>>>>>
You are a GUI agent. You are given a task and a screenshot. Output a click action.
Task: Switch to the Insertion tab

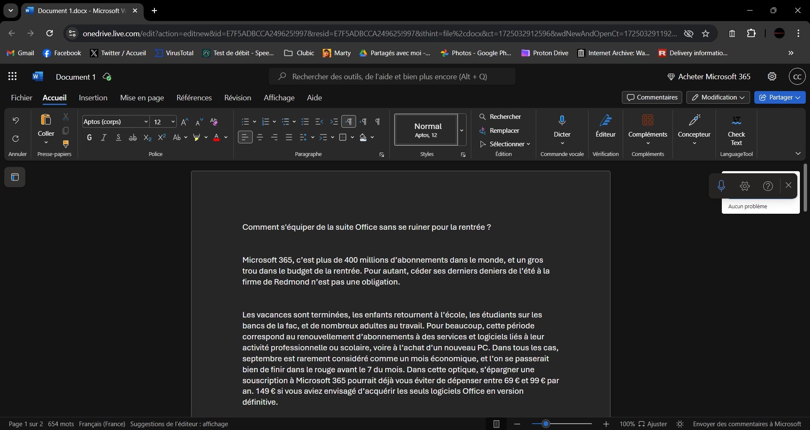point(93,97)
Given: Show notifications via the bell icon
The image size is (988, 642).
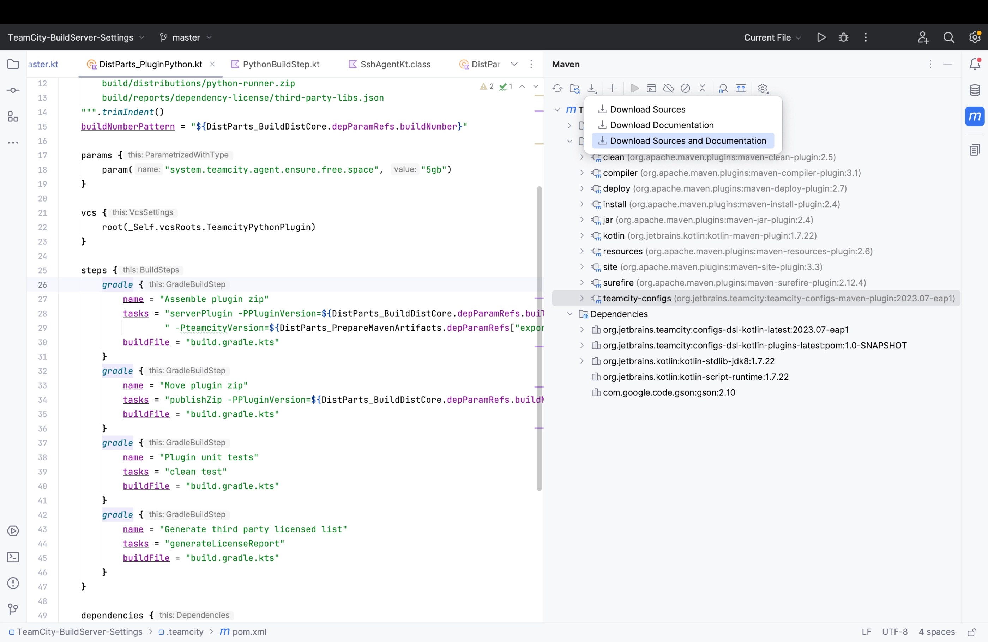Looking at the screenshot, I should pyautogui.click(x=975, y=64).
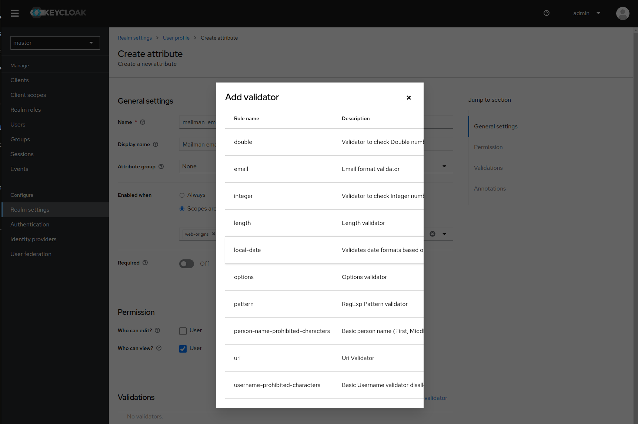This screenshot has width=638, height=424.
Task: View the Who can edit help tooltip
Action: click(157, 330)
<<<<<
YOUR TASK
Transcribe the material above in full. No picture is to be copied.

ANSWER FOR THIS EXERCISE
You are a GUI agent. You are given a task and a screenshot. Output a click action.
Task: Switch to the Insertion tab

point(93,97)
Given: Show notifications via the bell icon
The image size is (988, 642).
Looking at the screenshot, I should pyautogui.click(x=975, y=64).
This screenshot has width=638, height=424.
Task: View the Who can edit help tooltip
Action: click(157, 330)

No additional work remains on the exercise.